Jan 2018 Three Sisters

Three Sisters by Bi Feiyu, Translated by Howard Goldblatt and Sylvia Li-chun Lin

Book Group 1 – January 2018

















Set in a rural village and town in China as the Cultural Revolution was coming to an end in 1971/2 and 10 years later, Three Sisters is about Yumi, the eldest, Yuxiu, the third, and Yuyang, the youngest of seven sisters of the Wang family. Bi Feiyu follows the sisters trying to break away from village and family life and make something more of their lives against a background of their father’s infidelities and fall from power from the Communist Party;  jealousy amongst the sisters themselves; and treachery and jealousy within the village and the consequences this has on the lives of each sister.

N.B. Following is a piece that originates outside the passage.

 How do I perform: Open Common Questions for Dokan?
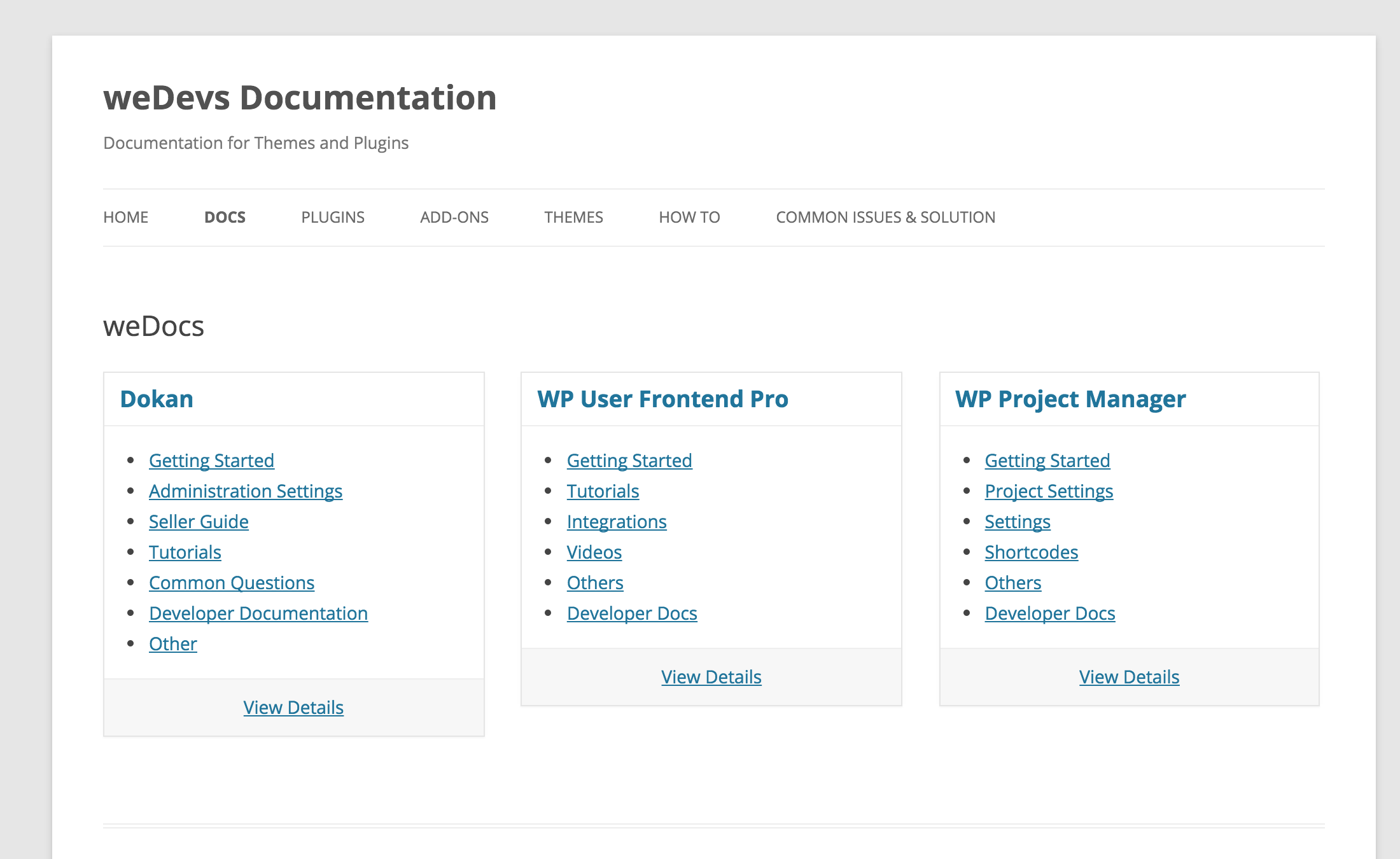(x=231, y=582)
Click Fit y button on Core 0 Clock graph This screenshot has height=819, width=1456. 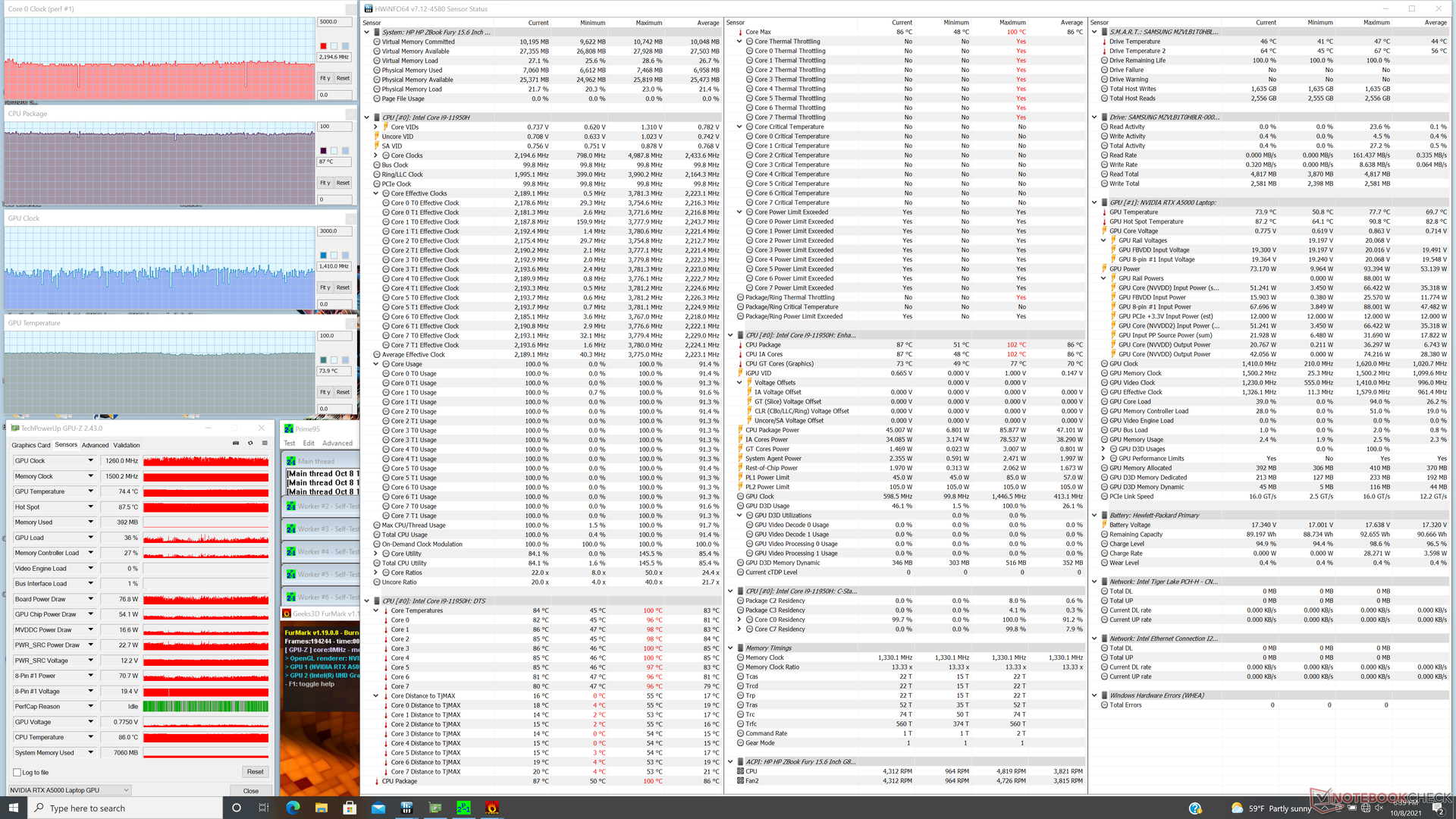pyautogui.click(x=325, y=78)
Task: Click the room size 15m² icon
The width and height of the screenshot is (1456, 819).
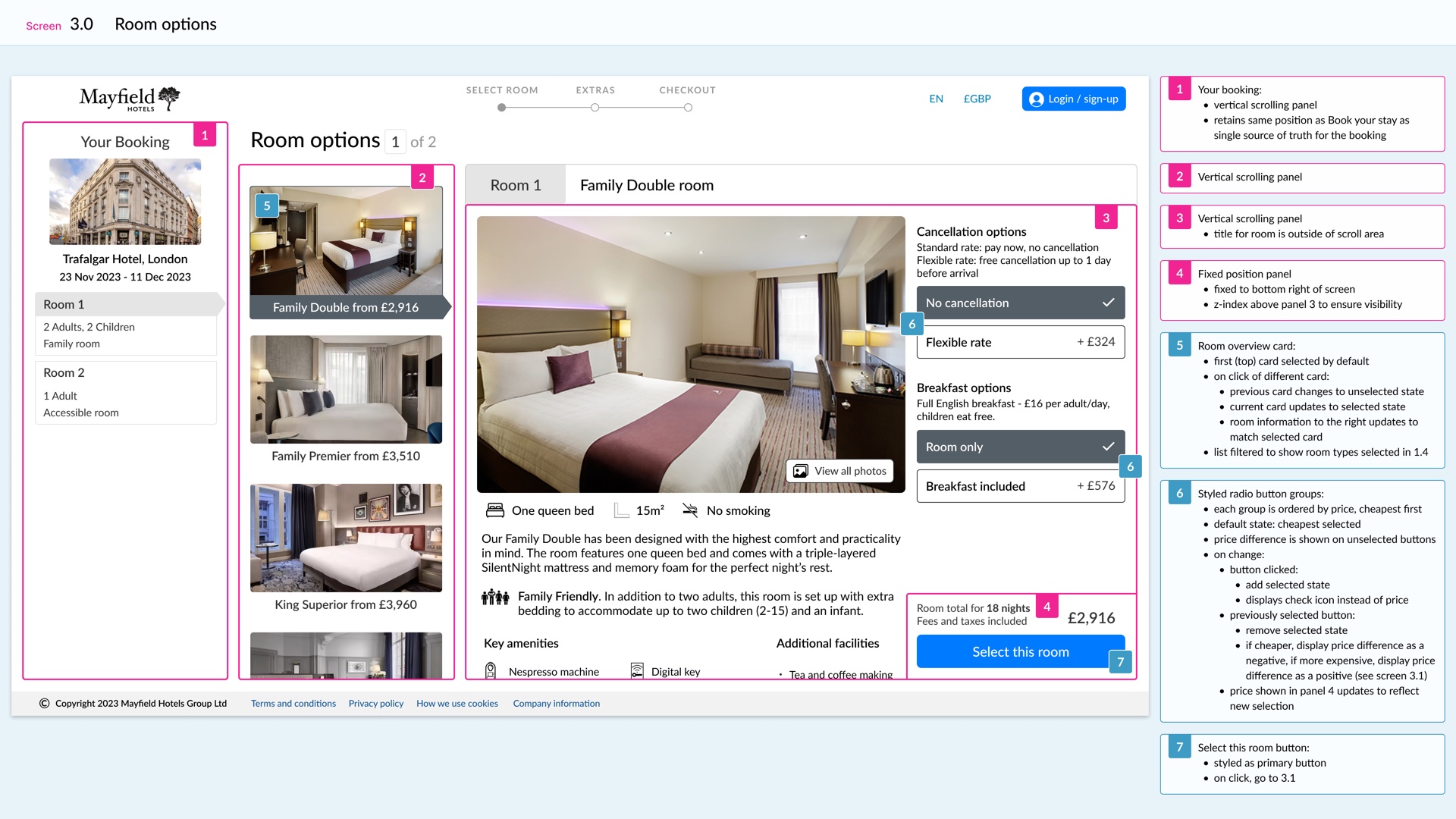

The author divides the novel into three sections -Yumi, Yuxiu and Yuyang - essentially following the lives of each sister from their late teens.  It was felt there was a certain theatricality in the style of the novel - each section could be the act of a play moving from village to town and then to another part of town.  The author cleverly uses Yumi  as continuity to link each section. and the river to act as the means to get from the village to the town and then to the wider world. 


Bi Feiyu’s descriptive and poetic language was commented on and his ability to bring characters to life. The first two sections  - Yumi and Yuxiu - were felt to be the strongest and most successful parts of Three Sisters both in portrayal of the two sisters' characters and situations and in the flow and continuity of the dialogue. 

The group almost unanimously felt the third section - Yuyang - could have been a separate short story and was the least satisfactory part of the book. The dialogue did not flow in the same way as the earlier sections, the characters seemed less real and the ending, which was also the end of the book, was felt to be unsatisfactory. 

Three Sisters gives the reader an insight into the life and the culture in China at the end of the Cultural Revolution but it was not a book that the group had all enjoyed reading. Some members of the group also questioned whether it was a worthy winner of the Man Asian Literary Prize.